Problem description:
Gather every line from the entries below that contains the string "height", copying each such line in full. Case counts.
=== Data for this exercise ===
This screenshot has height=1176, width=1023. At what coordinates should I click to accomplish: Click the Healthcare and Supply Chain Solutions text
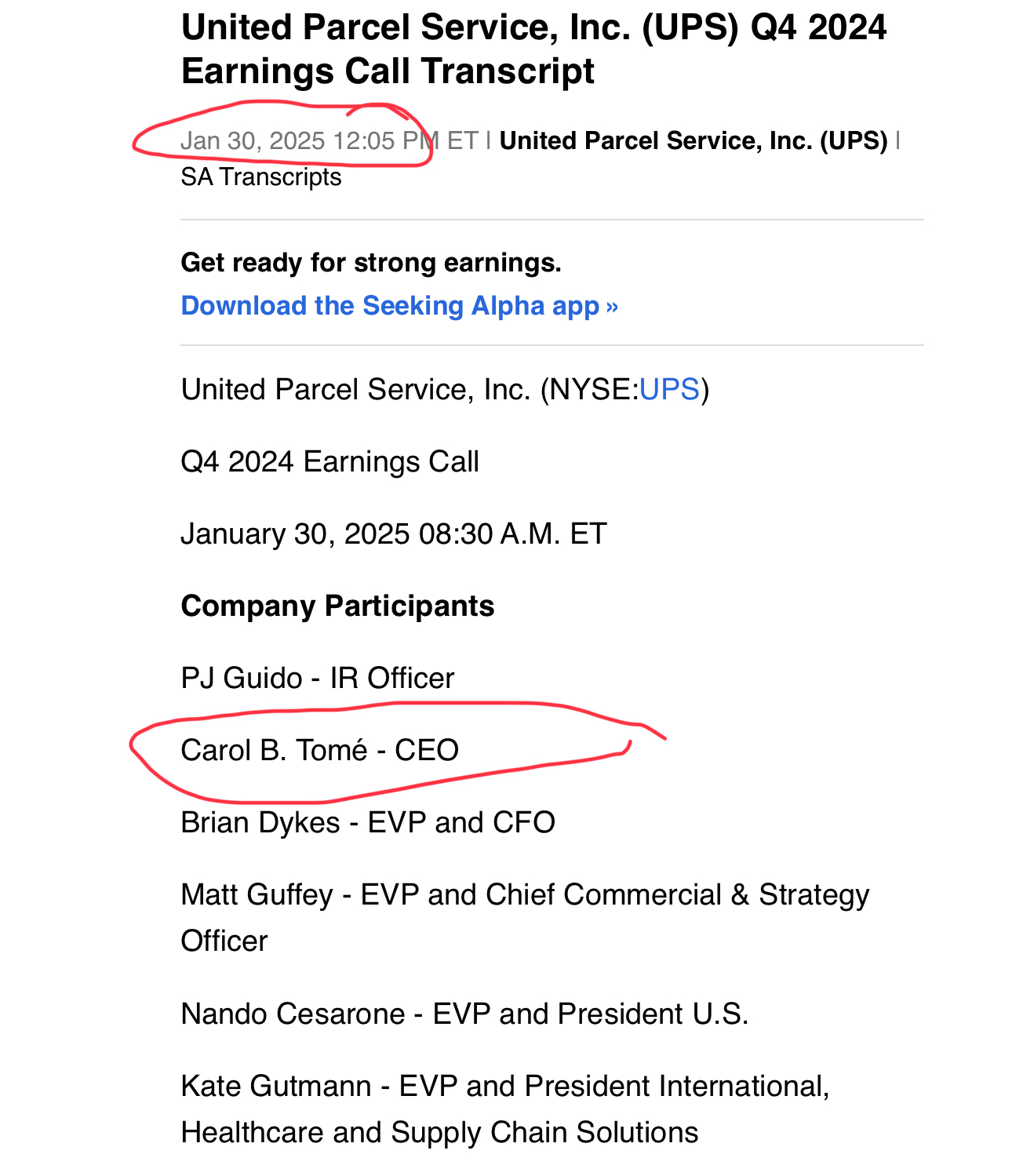439,1132
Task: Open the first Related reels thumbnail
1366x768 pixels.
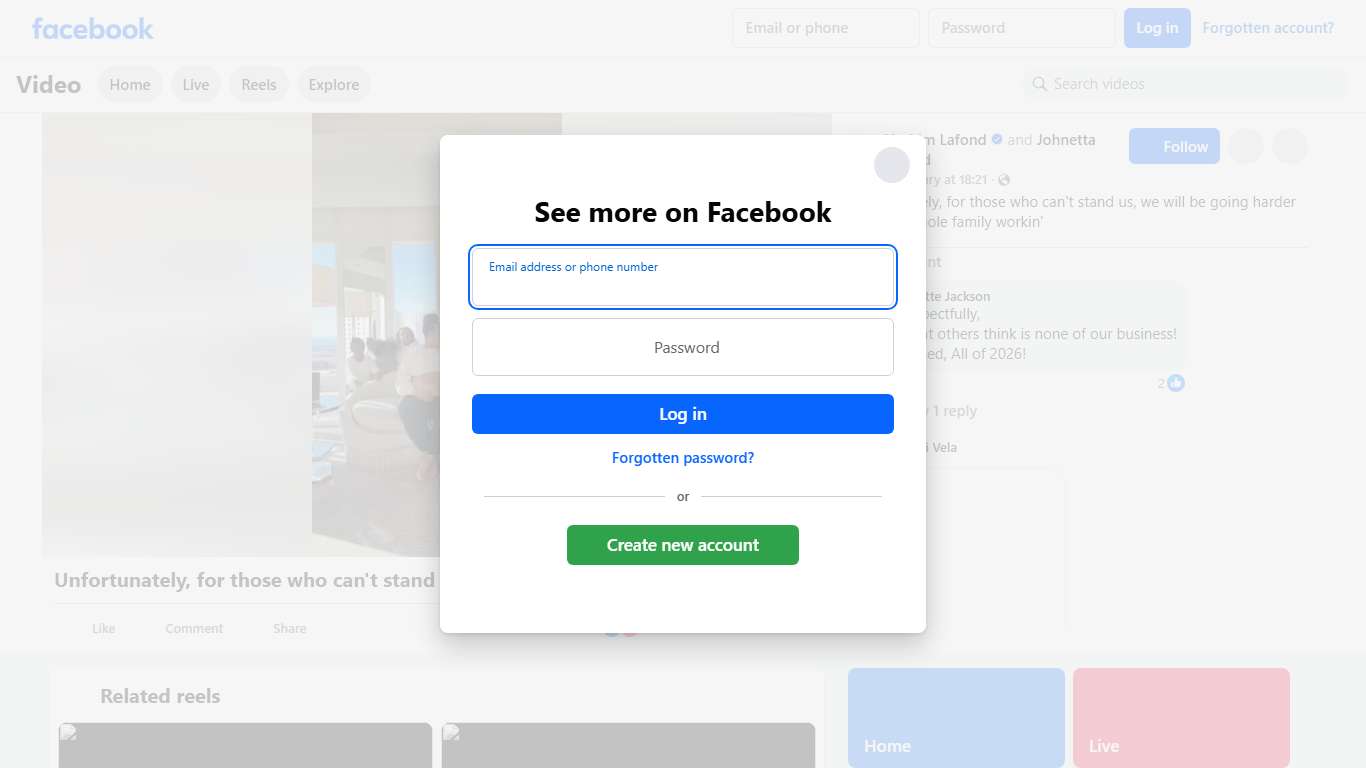Action: coord(245,745)
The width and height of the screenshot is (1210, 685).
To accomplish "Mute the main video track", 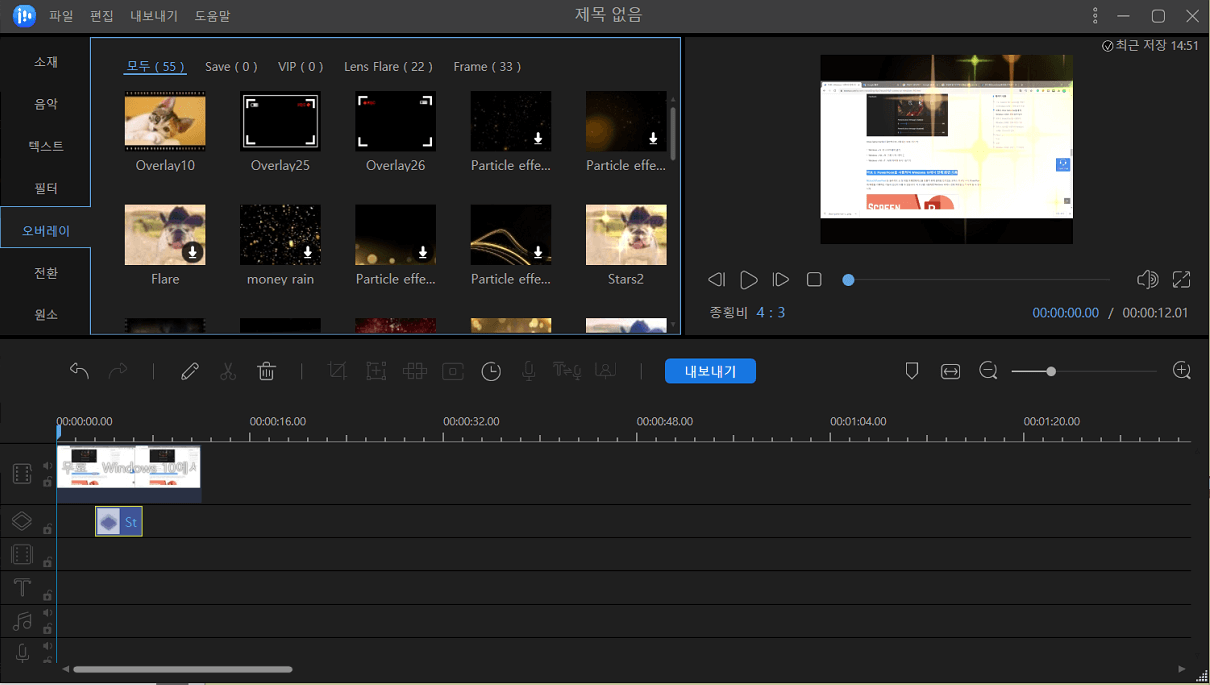I will click(x=47, y=466).
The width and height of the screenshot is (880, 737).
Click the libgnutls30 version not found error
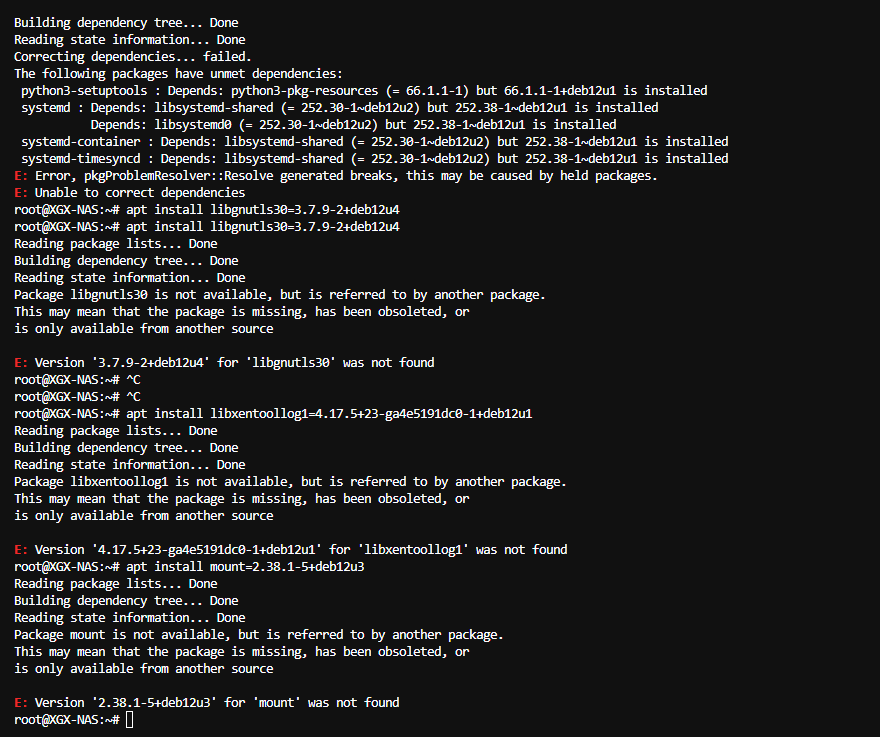coord(224,363)

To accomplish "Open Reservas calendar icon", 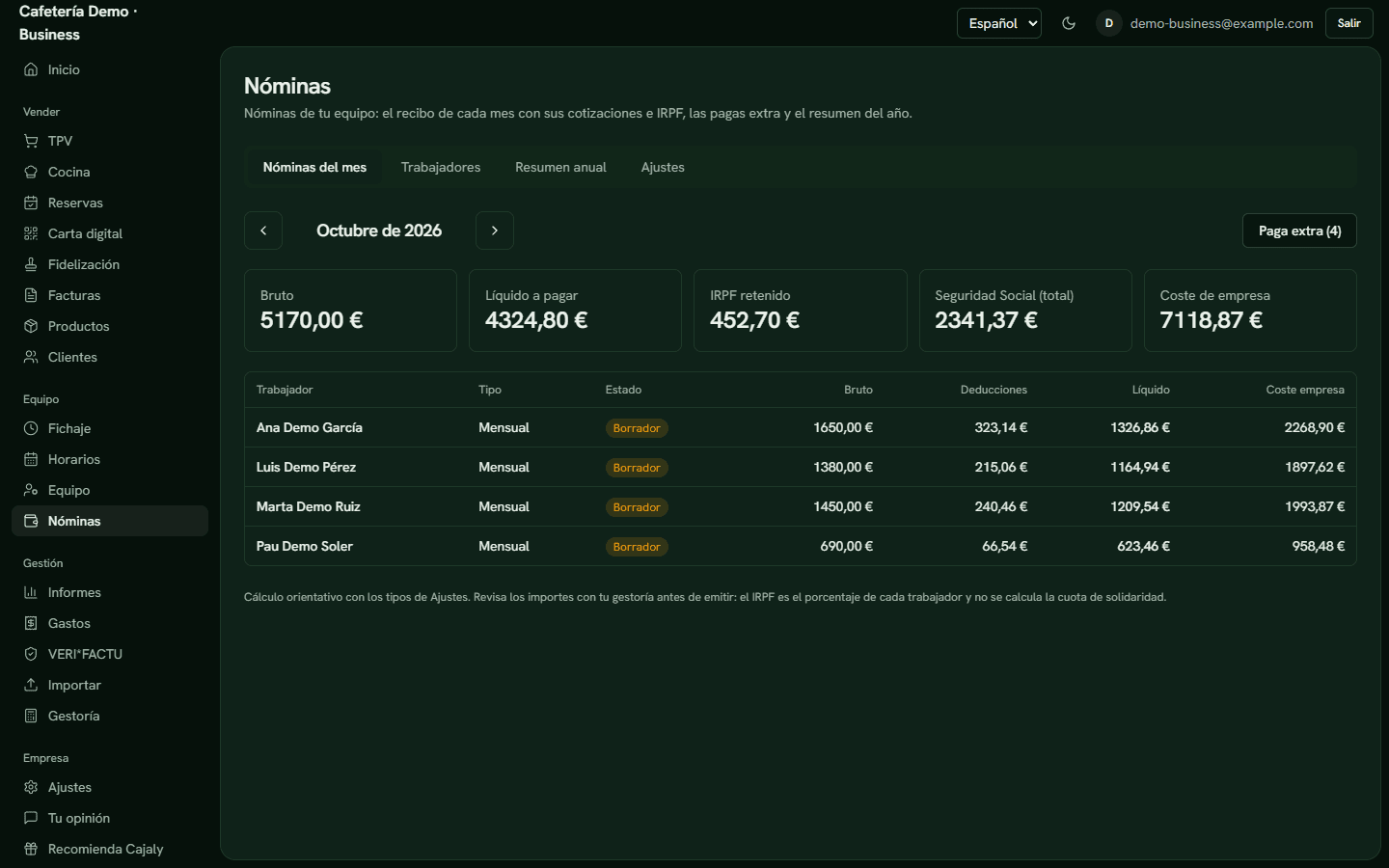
===
Task response:
This screenshot has height=1176, width=1023. At what coordinates should I click to accomplish: Click the Healthcare and Supply Chain Solutions text
The width and height of the screenshot is (1210, 685).
The width and height of the screenshot is (880, 737).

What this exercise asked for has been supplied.